Ever since OPEC+ started ramping up supplies in April, the group has drawn reassurance from one key oil indicator:

the price curve . As it prepares to meet this weekend, that gauge is faltering.

OPEC officials pay close attention to the premium that Brent crude futures for more immediate supply command over later contracts. The positive spread — known as backwardation — has held up for months, even as Saudi Arabia and its allies fast-tracked the return of 2.2 million barrels a day. It means traders saw the

oil market as tight. But as the Organization of the Petroleum Exporting Countries and its partners ponder their next steps, the metric is deteriorating. The difference between the second and third months shrank to the weakest level since November on Thursday, at US18 cents a barrel. Similar gauges for the Middle Eastern market, representing barrels key OPEC producers pump, have also come under pressure.

Inventories remain tight in the United States, but oil supplies are starting to accumulate at sea, including a flotilla of unsold cargoes from the Middle East. Morgan Stanley expects the forward curve will flip into the reverse structure where prompt barrels trade at a discount — known as contango — as stockpiles eventually pile up in the West. That’s normally a bearish signal.

“We are all waiting for these ballooning global stocks to finally show up in Atlantic Basin crude,” said Martijn Rats, the bank’s global oil strategist said at the Argus Global Markets conference this week. “At some point they’re going to build and then we’re going to go to contango.”
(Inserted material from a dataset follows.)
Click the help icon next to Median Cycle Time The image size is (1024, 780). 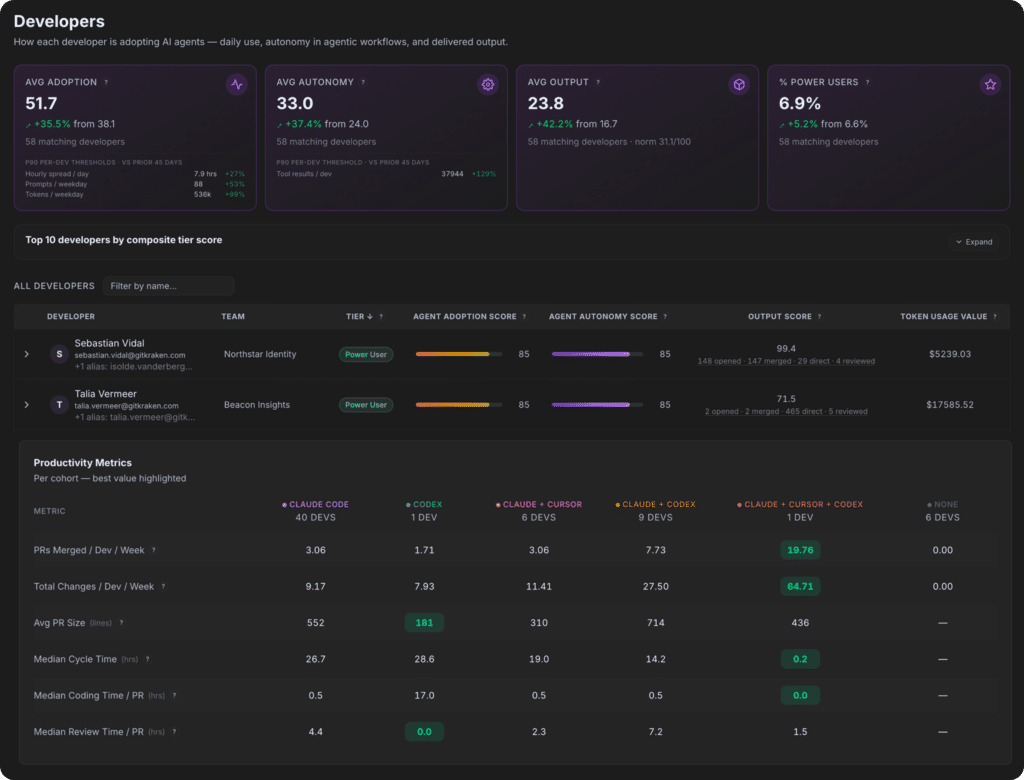pyautogui.click(x=148, y=659)
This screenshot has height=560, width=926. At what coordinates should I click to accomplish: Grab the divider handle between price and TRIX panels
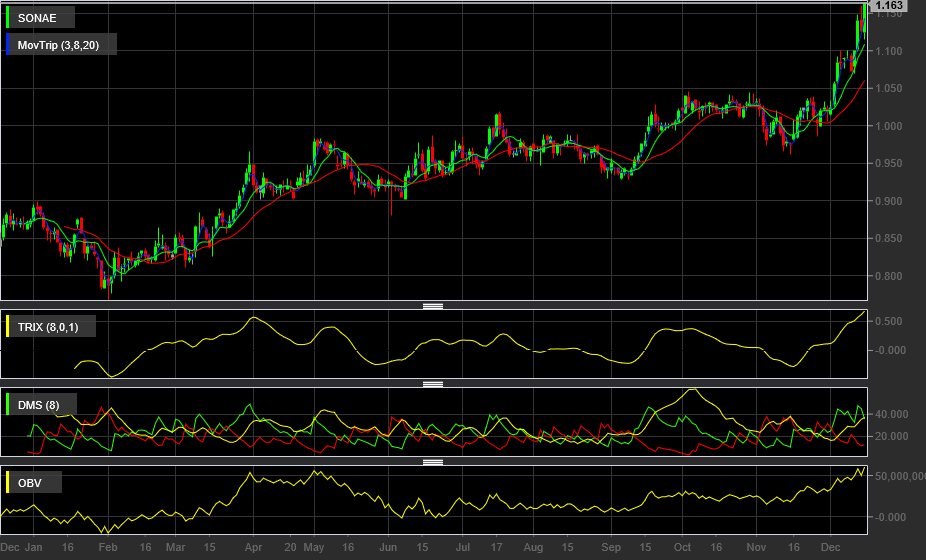433,306
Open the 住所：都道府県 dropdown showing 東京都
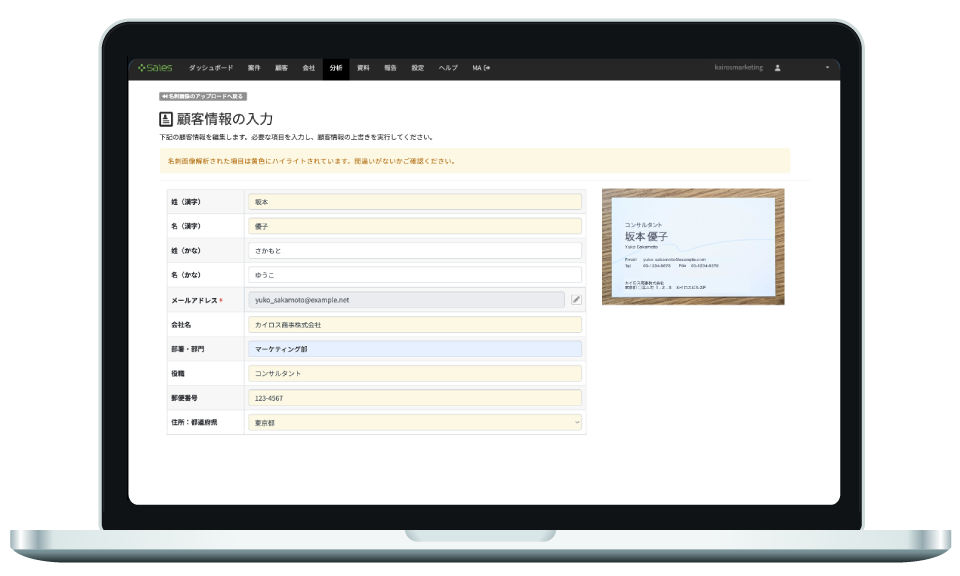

The group is still striving for consensus on what to do next. The options under preliminary discussion include another marginal increase of 137,000 barrels a day like this month’s, or multiples of that, according to delegates.

Earlier this week, one delegate said the group would discuss whether to fast-track its latest round of supply hikes in three monthly instalments of about 500,000 barrels a day. OPEC said it didn’t have plans in place to increase output by that amount.

The decline of oil’s forward curve suggests they have good reason to be cautious.